Nothing but a verbatim copy of the data, minus the images, should be returned.

**SUPPLIED DATA**
=== Begin Enclosure ===

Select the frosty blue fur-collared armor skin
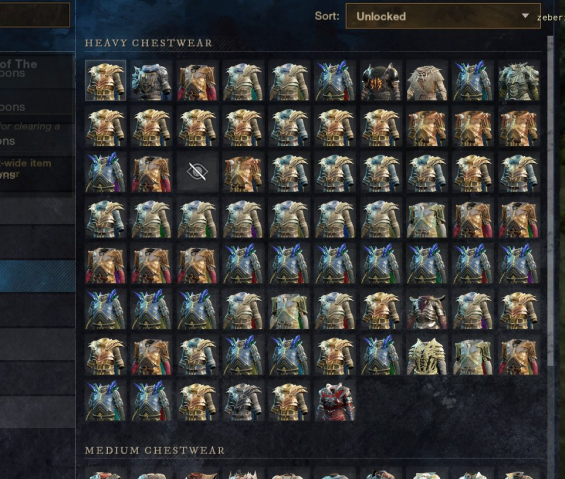565x479 pixels. [x=151, y=80]
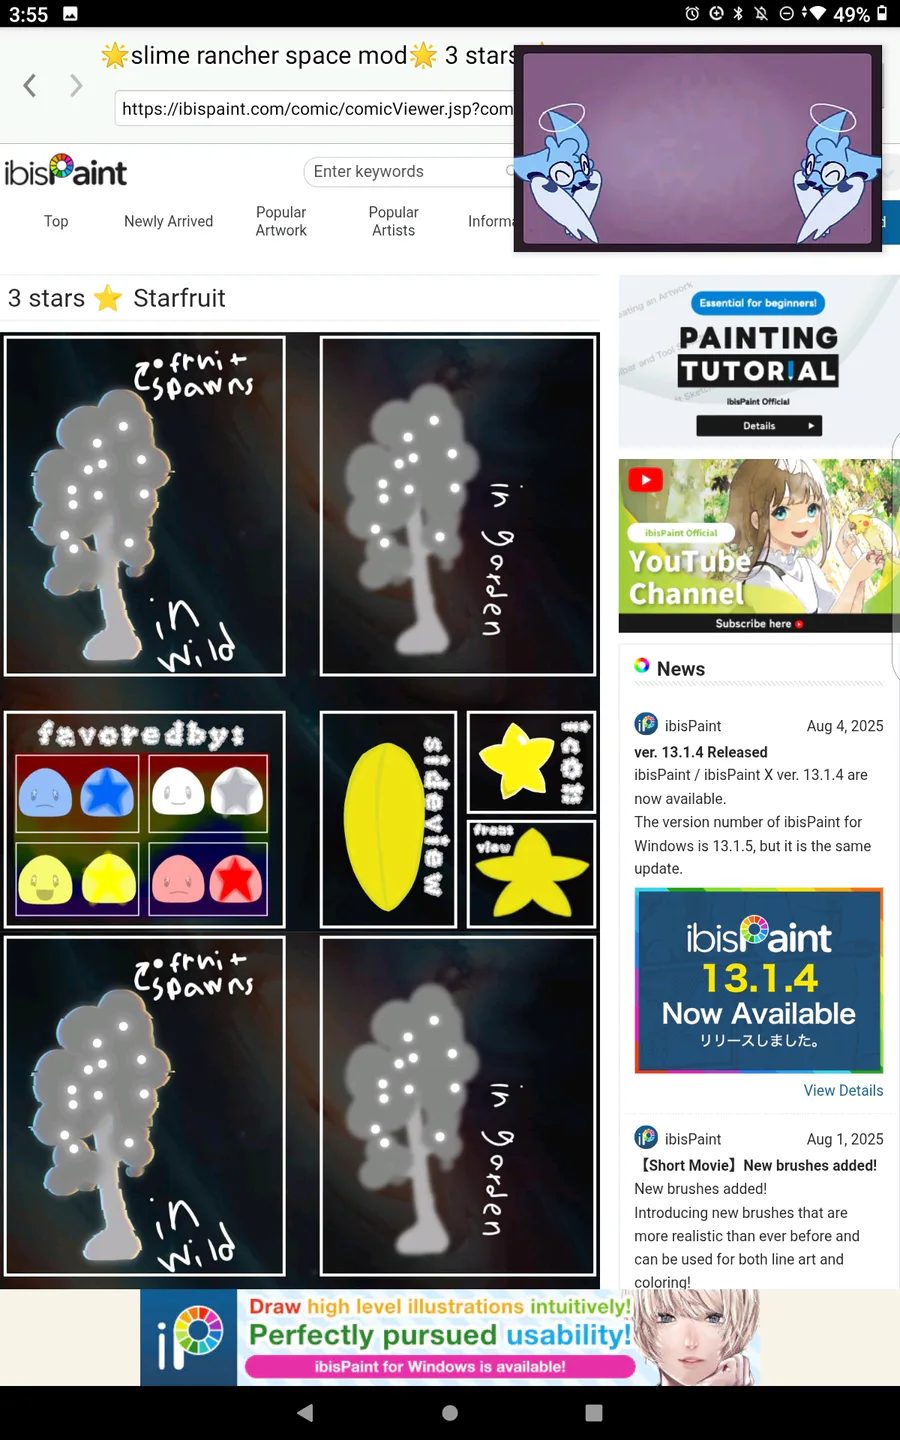Go to Popular Artists page
Screen dimensions: 900x1440
(x=393, y=221)
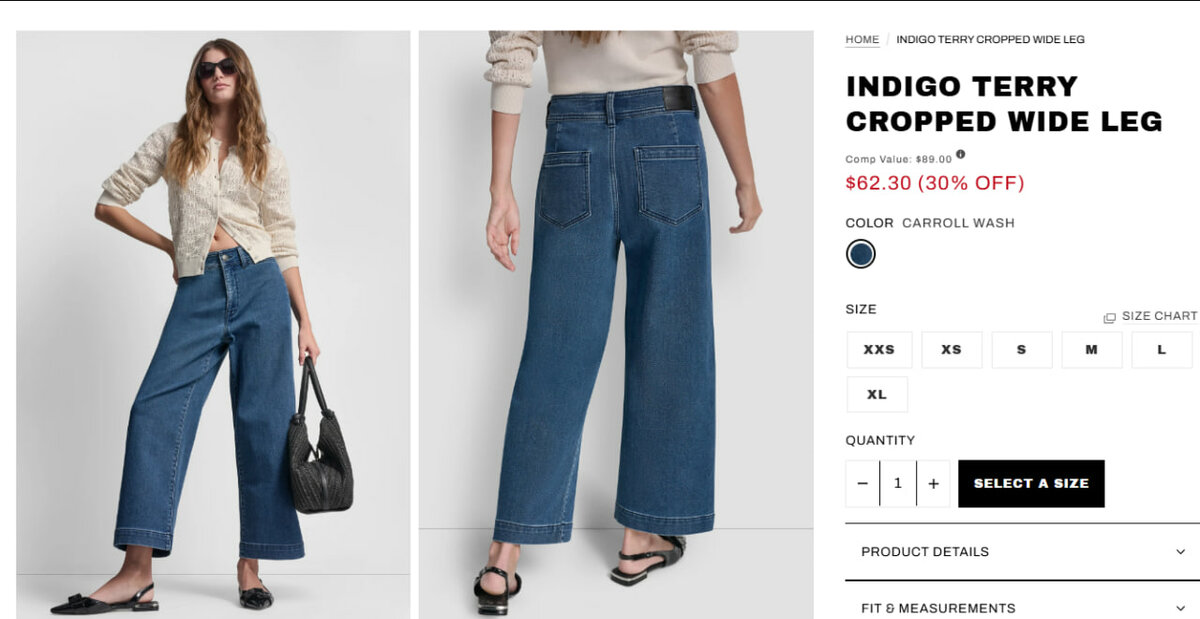Click the size chart icon
The height and width of the screenshot is (619, 1200).
(x=1109, y=318)
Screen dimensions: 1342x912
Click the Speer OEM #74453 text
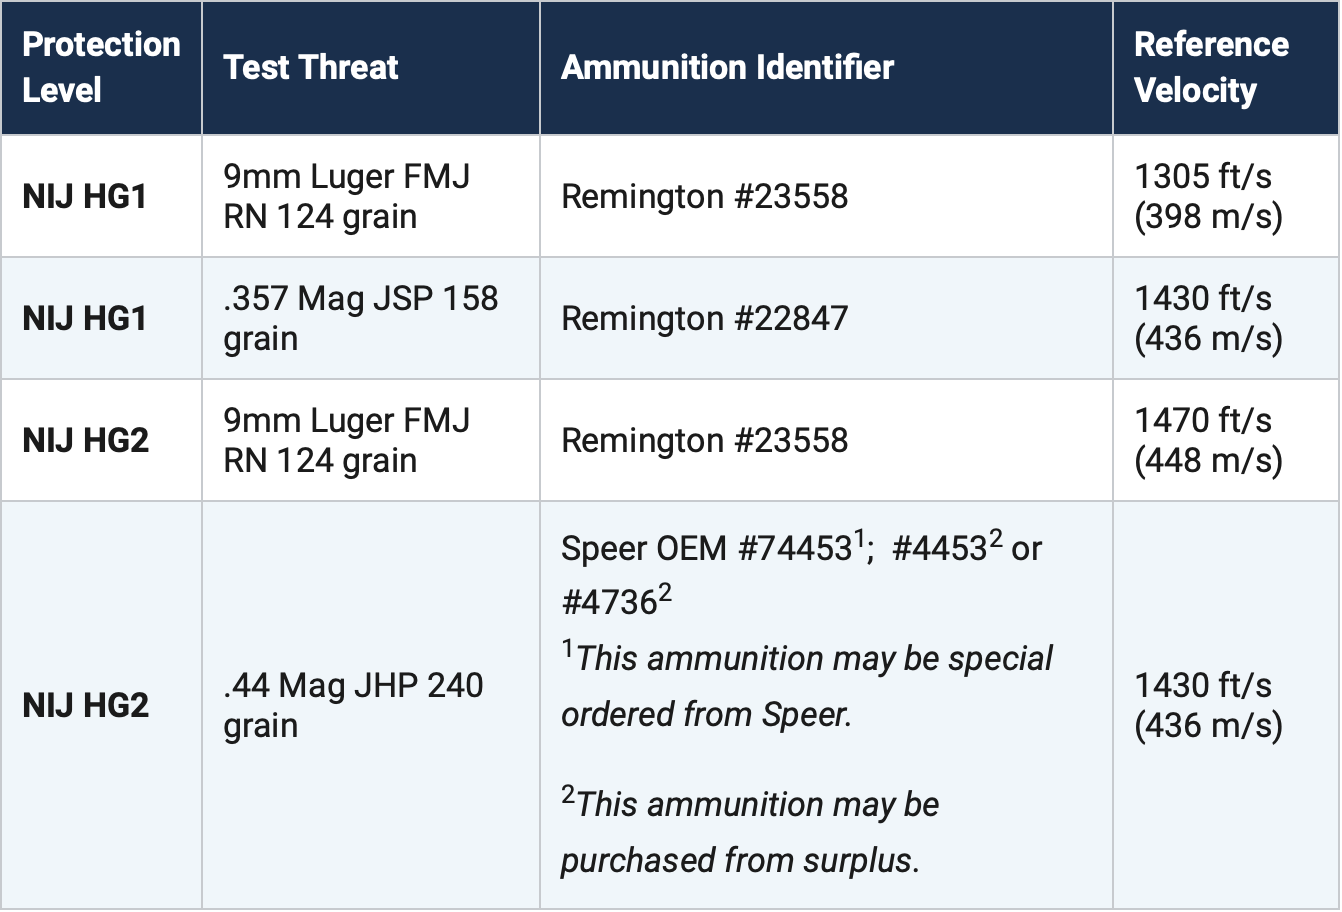click(706, 548)
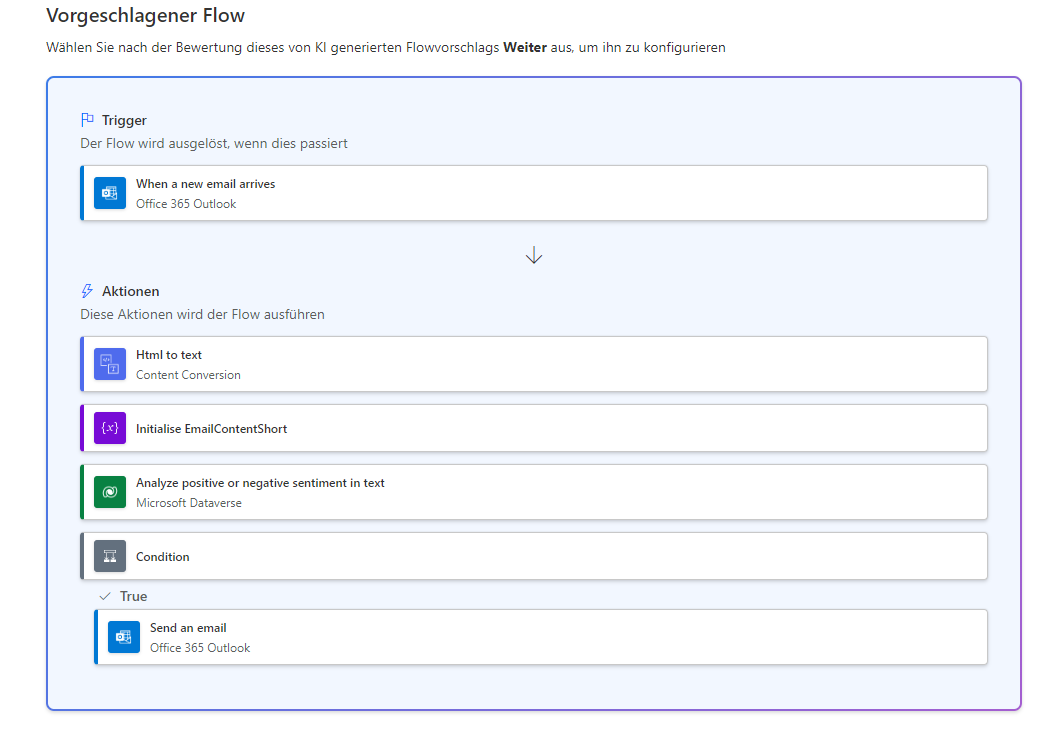Select the 'When a new email arrives' trigger title
Screen dimensions: 1054x731
click(205, 184)
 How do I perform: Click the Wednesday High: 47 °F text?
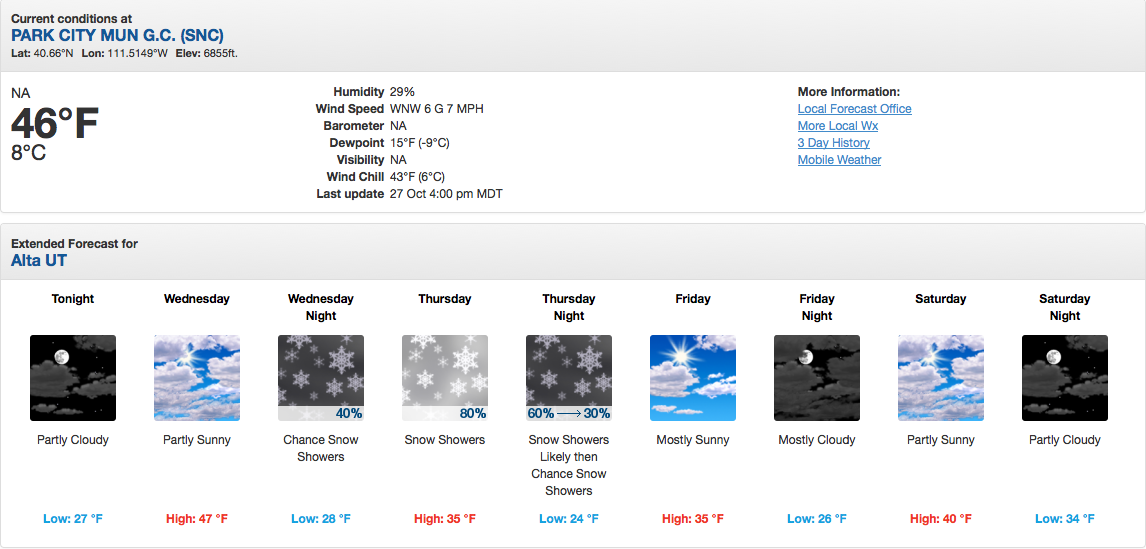[197, 519]
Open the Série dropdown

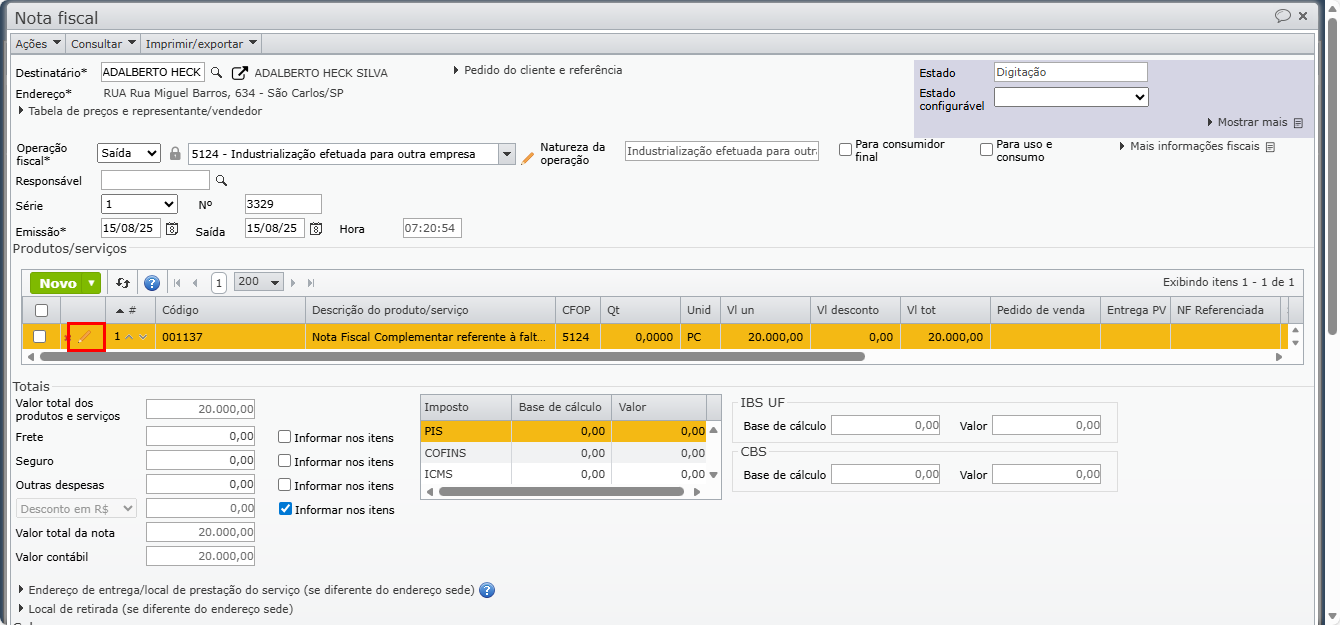click(x=139, y=204)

=== End Enclosure ===

**RESPONSE TO THIS EXERCISE**
Select the frosty blue fur-collared armor skin
565x479 pixels. [x=151, y=80]
Go to Popular Artists page
Screen dimensions: 900x1440
(x=393, y=221)
Click the size chart icon
The height and width of the screenshot is (619, 1200).
(x=1109, y=318)
Screen dimensions: 1342x912
Click the Speer OEM #74453 text
click(706, 548)
Select the 'When a new email arrives' trigger title
Screen dimensions: 1054x731
click(205, 184)
 How do I perform: Click the Wednesday High: 47 °F text?
[197, 519]
Open the Série dropdown

click(x=139, y=204)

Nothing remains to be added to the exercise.